Vom Himmel hoch, da komm ich her18

 

20201211 124834Bild und Text: Thomas ReuterLenchen steht vor mir und zappelt. Etwas treibt sie um. Also hebe ich sie empor und setze sie auf meine Knie.

„Nun, mein liebes Mädchen, was bekümmert dich?“

Lenchen schüttelt ihren Lockenkopf. „Nichts, Vater. Es ist nur…“

Lenchen kann schon erste Buchstaben malen und einfache Wörter lesen. Wie klug sie ist! Wie sehne ich mich, dass auch Mädchen die Stadtschule besuchen und Latein lernen dürfen.

An diesem Weihnachtsfest wird Lenchen beim Krippenspiel zum ersten Mal als Engellein den Hirten die frohe Botschaft verkündigen. „Was hast du auf dem Herzen, mein Sonnenschein? Sag es frei heraus.“

„Wir Engel brauchen noch ein Lied, Vater. Wir wollen singen.“ Sie schaut mich an und klimpert mit ihren Äuglein. „Ihr habt doch schon so viele Lieder erdacht. Dichtet Ihr auch eins für uns?“

Freilich kann ich meinem Lenchen nichts abschlagen. Ein Lied für die kleinen Engelchen, das könnte eine ordentliche Aufgabe für mich sein. Frisch ans Werk!

Ich lass die Engel selbst erzählen. Davon, dass der Heiland geboren ist und uns Seligkeit bringt. Dass er uns Sünder nicht verschmäht. Dass Macht, Ehr und Gut bei ihm nichts gelten. Dass Gott uns seinen Sohn sendet und wir uns des freuen und fröhlich springen können. Und all das auf eine Weise, dass Lenchen und all die anderen Engel es auch ermessen können.

Oh, nun ist mein Liedlein doch recht lang geworden. Fünfzehn Verse. Aber sooft ich auch darüber schaue – es lässt sich nichts verkürzen oder gar streichen. Da müssen halt die Hirten heuer ein wenig rascher gen Bethlehem laufen.

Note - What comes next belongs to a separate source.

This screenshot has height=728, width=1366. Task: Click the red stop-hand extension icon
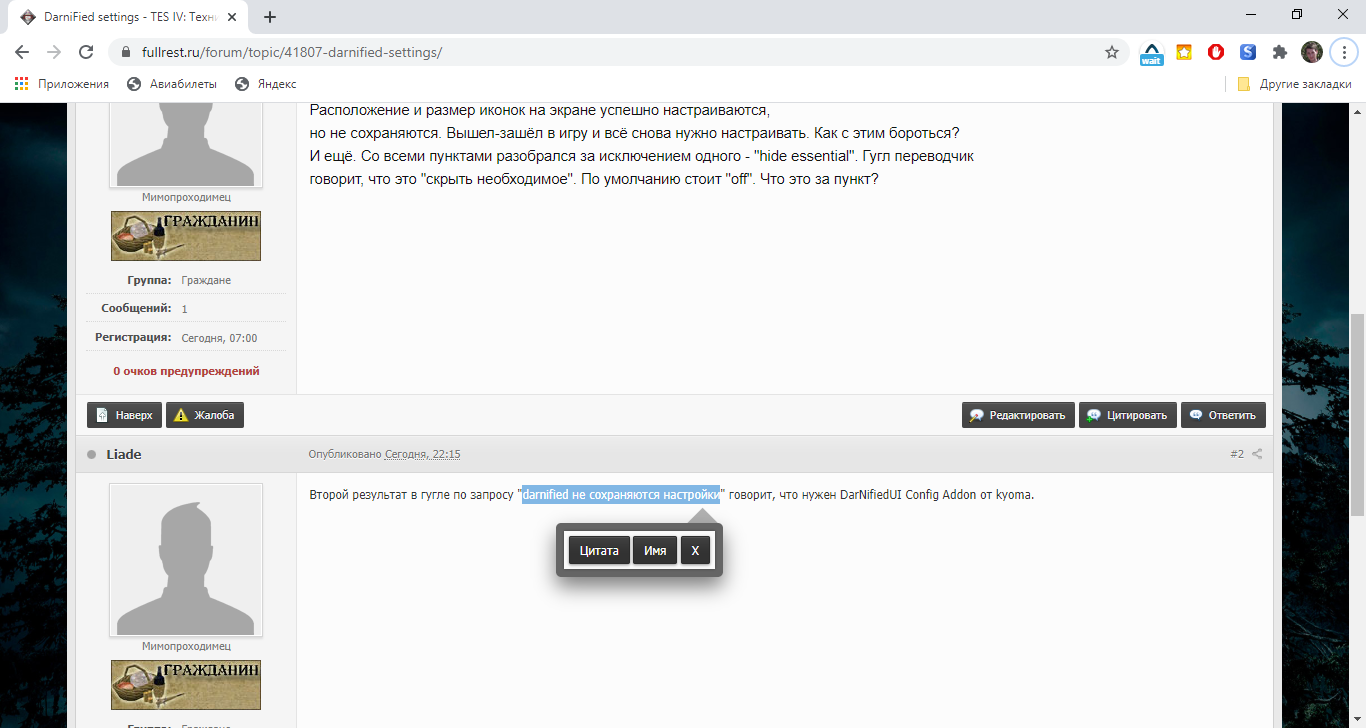pos(1216,52)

„Lenchen, mein Schatz, komm zu mir! Ich hab das Engellied verfasst. Hör zu, ich will dir´s vortragen. Und dann wollen wir´s gemeinsam singen: Vom Himmel hoch, da komm ich her...“


Martin Luther schrieb das Lied, das wir im Gesangbuch unter Nr. 24 finden, tatsächlich für ein Krippenspiel in der Wittenberger Stadtkirche. Zum ersten Mal erklungen ist es wohl 1529. Da war seine Tochter Magdalena sechs Jahre alt. In dem Lied hat Luther seine reformatorische Erkenntnis kindgerecht aufbereitet: Gott selbst hat sich auf den Weg zu den Menschen gemacht.

 

Ein paar Anmerkungen:

Strophe 1: „Mär“ heißt Nachricht oder Erzählung. Wir benutzen eigentlich nur die Verkleinerungsform „Märchen“.

Strophe 13 wurde zu einem beliebten Gute-Nacht-Gebet am Bett der Kinder.

Strophe 14: „Susaninne“ ist eine alte Bezeichnung für ein Wiegenlied.

Strophe 15: Wie jeder Psalm endet auch Luthers Kinderlied mit dem Lob Gottes.

Für die Reformatoren war Bildung ausgesprochen wichtig. Sie gründeten Stadt- und Fürstenschulen, und auch für Mädchen wurde Schulbildung möglich. Federführend hierbei war Luthers Freund Philipp Melanchthon, der „Praeceptor Germaniae“ („Lehrer Deutschlands“).